Sometimes when we lose a loved one, we set expectations for ourselves around our grieving process. We think that we will feel a certain way for a certain number of weeks or months and then be done grieving. The truth is grief doesn’t abide by our expectations or the expectations of those around us. You are a unique human being. Your grief will be unique to you. The poet Alla Renee Bozarth says: “As no love is the same, no loss is.” We can say the same for grief. Our loving experiences are highly individual and so too will be our grieving experiences. While we cannot put a time cap on our grief, we can become aware of the physical, emotional and psychological aspects of grief so that we will not be left feeling isolated and “crazy” as we journey through our grief. Here are some things you should know to expect as you grieve your loss:



2. Expect to be physically and emotionally exhausted.

Grieving is the most difficult thing that you will ever do, and it is particularly hard on the body. It is common to experience difficulty sleeping, a lack of interest in eating and a weakened immune system when you are grieving. Some people even exhibit symptoms such as hives, chest tightness, nightmares and migraine headaches. It is important to tell your doctor about your loss and report any physical symptoms you may be experiencing. He or she may be able to help you find an effective medication, alter your lifestyle to reduce your symptoms, or refer you to a good grief counselor. It is also common to feel disrupted as you return to daily activities after your loss. Grieving people often report feeling less able to concentrate in the workplace and even apathetic about their careers after a loss. Workplace performance can easily decrease and some co-workers may be more understanding than others. Try to find co-workers in whom you can confide in what you are experiencing, and pay attention to your emotional energy from day to day. It may be more beneficial on anniversary dates to take a day off than to go into work.


3. Expect “grief triggers.”
It is common to experience unexpected reactions to simple, every-day events when you are grieving. For example, a woman once told me that she burst into tears opening a can of soup one evening because she realized that it was her deceased husband’s favorite brand. These moments of unexpected emotional outbursts are often referred to as “grief triggers.” The triggers can come in a variety of forms: a song played on the radio, a phone message reminding your loved one of an appointment, the smell of your loved one’s perfume. While we might find ourselves wanting to hide our pain in these moments, the emotional release that these moments bring can help us to heal. Try to surround yourself with people who will listen to your pain in these moments.

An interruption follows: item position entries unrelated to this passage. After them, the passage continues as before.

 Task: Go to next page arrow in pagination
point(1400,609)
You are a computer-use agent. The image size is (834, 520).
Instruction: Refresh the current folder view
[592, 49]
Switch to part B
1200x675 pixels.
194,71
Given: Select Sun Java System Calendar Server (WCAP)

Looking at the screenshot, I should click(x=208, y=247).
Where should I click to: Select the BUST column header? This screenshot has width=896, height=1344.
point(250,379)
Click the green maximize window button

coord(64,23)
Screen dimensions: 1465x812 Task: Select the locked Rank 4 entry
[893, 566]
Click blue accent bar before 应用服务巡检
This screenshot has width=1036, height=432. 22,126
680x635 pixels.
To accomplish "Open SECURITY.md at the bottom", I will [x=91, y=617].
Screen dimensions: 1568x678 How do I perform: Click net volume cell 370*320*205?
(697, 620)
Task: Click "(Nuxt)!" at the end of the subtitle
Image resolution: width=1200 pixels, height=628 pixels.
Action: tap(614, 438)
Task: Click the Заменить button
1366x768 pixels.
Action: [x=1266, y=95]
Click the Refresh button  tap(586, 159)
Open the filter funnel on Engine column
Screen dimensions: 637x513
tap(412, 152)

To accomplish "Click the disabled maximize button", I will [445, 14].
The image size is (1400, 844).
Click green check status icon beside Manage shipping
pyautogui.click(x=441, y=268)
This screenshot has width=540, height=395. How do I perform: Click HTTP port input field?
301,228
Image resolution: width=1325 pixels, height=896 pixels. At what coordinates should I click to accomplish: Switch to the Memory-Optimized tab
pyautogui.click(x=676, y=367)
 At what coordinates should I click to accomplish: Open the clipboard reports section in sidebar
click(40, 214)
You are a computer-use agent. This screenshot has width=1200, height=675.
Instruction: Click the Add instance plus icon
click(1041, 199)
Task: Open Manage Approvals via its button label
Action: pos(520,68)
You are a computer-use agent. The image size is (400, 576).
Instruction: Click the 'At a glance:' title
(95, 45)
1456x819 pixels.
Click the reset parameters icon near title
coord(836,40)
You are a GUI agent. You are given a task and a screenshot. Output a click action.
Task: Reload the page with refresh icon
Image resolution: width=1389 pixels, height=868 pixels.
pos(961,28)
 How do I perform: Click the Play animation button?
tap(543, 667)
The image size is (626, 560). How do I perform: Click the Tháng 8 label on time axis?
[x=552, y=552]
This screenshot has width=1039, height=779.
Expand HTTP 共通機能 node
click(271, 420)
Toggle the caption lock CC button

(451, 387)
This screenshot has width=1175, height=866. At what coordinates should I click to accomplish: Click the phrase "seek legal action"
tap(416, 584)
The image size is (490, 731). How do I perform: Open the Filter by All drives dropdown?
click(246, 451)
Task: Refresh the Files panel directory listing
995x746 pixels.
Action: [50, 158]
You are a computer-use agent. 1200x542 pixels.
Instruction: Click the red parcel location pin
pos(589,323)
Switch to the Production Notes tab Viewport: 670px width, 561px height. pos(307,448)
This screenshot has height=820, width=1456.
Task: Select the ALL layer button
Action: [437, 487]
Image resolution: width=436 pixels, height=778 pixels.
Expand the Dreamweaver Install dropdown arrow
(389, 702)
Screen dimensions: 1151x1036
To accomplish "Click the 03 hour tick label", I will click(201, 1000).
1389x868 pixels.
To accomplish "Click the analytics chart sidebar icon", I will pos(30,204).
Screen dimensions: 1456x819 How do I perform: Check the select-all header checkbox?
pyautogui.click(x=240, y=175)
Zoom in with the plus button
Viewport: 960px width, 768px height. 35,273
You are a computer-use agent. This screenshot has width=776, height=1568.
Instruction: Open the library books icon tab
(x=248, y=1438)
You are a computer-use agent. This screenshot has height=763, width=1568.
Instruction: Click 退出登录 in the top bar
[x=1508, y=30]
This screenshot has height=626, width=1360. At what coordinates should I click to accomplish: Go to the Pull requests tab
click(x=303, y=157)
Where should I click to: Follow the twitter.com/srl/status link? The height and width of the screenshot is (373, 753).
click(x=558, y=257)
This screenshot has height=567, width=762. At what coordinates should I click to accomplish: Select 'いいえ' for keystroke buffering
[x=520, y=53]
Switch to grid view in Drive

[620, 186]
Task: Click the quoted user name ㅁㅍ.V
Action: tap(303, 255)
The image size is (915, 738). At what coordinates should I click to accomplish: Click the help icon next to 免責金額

4. Expect “could haves” and “should haves.”
It is natural for individuals grieving a loss to feel as if something was left unresolved. You may, for example, feel that you did not have a chance to say good-bye to your loved one. You may have not had an opportunity to extend or receive forgiveness from your loved one. You may believe that your loved one’s death could have been prevented or that your loved one’s life could have been extended and that you were responsible for the results.  It is very important to share these feelings of regret and guilt with a non-judgmental friend or professional.  A good grief counselor or clergy person can help you explore ways to forgive yourself and to ask forgiveness of your loved one if that is what’s needed.  Another way of addressing “could haves” and “should haves” is getting involved in your community.  Volunteering and getting involved in a greater cause can help shift your focus away from the past and boost your sense of purpose.  There are countless awareness groups across the country that would benefit from your experience and energy.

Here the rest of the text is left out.